So the Goth XP, IRL 63 (I need to think of a name) was launched yesterday! I met Brian O’Neill over at Lough Money to go for a sail. I was slightly apprehensive, despite the fact that the boat had already been in the pool to check her lines. How would things go with full rig loads? Would the be much water ingress? Would the boat be completely unbalanced?
It was a beautiful day, with a gusty west(ish) moderate wind. When I arrived, Brian was already on the water, and I decided to stick on the ‘B’ rig. The boat was launched and I beat up the lake towards Brian’s boat. Brian had his ‘A’ rig up and as we sailed up the lake together, he was slightly overpowered, I was slightly underpowered…..
After a few short upwind and downwind legs, I gybed and something was obviously wrong……the main was uncontrollable……

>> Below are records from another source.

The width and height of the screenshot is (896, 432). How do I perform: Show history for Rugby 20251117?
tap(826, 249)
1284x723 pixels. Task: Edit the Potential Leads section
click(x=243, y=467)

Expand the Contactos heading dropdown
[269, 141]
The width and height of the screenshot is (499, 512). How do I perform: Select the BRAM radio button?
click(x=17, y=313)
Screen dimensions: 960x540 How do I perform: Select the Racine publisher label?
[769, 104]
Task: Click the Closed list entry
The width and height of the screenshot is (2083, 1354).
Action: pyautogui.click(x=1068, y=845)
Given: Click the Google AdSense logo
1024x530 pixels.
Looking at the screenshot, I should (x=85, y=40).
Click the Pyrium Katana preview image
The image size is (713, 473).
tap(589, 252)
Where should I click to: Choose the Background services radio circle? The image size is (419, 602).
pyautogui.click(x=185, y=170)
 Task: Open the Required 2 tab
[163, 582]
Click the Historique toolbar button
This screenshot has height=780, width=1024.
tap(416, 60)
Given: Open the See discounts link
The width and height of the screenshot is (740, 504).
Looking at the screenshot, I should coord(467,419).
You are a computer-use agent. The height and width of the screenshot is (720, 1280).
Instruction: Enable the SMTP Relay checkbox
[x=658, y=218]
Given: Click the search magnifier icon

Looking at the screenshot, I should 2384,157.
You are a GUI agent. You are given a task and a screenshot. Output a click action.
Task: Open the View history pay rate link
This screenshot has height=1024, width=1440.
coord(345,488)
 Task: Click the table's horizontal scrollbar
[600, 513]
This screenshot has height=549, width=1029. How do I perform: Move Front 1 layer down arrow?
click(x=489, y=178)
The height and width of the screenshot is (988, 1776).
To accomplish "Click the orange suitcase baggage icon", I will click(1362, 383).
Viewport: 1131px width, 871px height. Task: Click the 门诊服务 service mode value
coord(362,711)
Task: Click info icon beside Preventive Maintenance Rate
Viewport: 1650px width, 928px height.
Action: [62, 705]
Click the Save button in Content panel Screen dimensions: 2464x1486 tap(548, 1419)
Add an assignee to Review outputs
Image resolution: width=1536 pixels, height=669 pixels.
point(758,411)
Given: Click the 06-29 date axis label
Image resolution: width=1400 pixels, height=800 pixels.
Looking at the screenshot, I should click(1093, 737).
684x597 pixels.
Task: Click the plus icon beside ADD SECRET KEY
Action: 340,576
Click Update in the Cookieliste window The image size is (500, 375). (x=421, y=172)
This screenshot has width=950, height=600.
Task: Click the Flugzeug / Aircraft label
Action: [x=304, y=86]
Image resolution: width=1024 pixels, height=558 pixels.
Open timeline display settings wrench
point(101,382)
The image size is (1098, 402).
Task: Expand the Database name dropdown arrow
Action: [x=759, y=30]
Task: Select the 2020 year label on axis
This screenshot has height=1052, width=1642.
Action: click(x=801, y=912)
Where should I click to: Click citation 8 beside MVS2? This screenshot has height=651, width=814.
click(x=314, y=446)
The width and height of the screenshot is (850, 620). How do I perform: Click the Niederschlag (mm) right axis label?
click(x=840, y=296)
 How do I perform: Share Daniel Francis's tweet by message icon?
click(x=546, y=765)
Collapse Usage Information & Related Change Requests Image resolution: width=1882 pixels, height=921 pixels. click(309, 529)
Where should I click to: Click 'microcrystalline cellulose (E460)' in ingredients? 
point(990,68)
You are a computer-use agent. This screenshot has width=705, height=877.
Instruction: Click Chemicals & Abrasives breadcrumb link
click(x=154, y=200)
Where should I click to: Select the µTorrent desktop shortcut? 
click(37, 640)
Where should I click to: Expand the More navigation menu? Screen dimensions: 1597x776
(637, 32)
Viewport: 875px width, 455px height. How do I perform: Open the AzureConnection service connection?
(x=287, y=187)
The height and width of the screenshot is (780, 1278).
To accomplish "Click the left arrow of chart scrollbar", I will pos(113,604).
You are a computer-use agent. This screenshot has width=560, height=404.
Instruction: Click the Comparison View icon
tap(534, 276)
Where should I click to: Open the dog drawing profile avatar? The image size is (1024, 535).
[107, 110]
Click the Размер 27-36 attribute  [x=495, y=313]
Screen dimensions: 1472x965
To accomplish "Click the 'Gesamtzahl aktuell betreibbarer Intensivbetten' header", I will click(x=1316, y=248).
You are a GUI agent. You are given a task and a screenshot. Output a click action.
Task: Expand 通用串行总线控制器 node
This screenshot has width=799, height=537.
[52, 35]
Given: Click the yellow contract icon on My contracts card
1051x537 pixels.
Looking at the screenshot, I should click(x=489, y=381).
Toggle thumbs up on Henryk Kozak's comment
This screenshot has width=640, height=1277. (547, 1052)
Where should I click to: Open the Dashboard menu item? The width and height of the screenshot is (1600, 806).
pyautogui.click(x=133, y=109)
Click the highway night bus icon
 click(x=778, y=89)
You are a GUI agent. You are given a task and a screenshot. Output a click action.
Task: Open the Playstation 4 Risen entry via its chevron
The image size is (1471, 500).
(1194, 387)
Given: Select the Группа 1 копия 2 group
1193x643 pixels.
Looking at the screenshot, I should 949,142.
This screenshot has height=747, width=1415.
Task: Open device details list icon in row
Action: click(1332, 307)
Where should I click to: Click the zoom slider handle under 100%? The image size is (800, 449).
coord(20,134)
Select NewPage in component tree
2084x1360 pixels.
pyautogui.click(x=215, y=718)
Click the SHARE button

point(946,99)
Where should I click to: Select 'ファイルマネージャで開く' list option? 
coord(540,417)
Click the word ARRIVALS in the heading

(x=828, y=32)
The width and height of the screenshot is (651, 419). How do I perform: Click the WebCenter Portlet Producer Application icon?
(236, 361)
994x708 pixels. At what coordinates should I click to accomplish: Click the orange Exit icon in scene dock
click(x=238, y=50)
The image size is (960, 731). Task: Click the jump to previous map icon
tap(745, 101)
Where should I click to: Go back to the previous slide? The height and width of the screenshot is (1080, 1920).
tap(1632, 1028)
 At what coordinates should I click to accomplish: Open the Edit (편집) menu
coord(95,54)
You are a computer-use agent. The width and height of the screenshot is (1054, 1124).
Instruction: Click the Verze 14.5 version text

We got the boat to shore and the boom was no longer attached to the mast. When I was rig building, I had obviously forgotten to screw the gooseneck onto the mast. No damage done. Fortunately, the wind dropped slightly and I put the ‘A’ rig into the boat and relaunched.
The wind was gusty, definitely top end ‘A’ conditions, and we enjoyed about an hour of upwind and downwind sailing. I am so close to the bottom of a learning curve! However, considering the boat was rigged, without any formal ‘tuning’, I am really pleased with the performance. I had no idea of mast rake (which looks to be slightly too far forward), rig tension, kicker tension, mast ram……. so I have lots of areas to work on. Downwind speed is good and performance on one tack better than the other. However this may well be due to the boat being rigged without any regard to ensuring equal shroud length, or equal rig tension on either side!
I will spend a bit of time getting the settings correct and hopefully eliminate and differences between tacks, whilst still maintaining the good downwind speed and good performance on starboard tack.
One of the noticeable things from the day was the difference in the amount of pitching between the two boats, with the XP having noticeably less. The XP’s rig is also slightly lower in the boat, and it has slightly less freeboard, giving the overall
impression that it is slightly smaller.
After about an hour of sailing, we came ashore and I removed one of the deck patches to check for water……..there was a small amount in the bottom of the hull. I took the battery out, and removed the keel, to see if there were any drips, but the keel looked completely dry and no water came out.
I packed up and headed home. Once I got home, I thought of all of the places that water could get in, fully expecting this to be a long, drawn out process. However, after tipping the boat on its side, a steady ‘drip, drip, drip’ came from one of the chainplates. I had found my leak (hopefully it is the only one) and now need to repair it, before my next sail.
Next Sunday, there may be sailing in Howth, so I will hopefully get everything repaired by then and get back to learning how to sail her!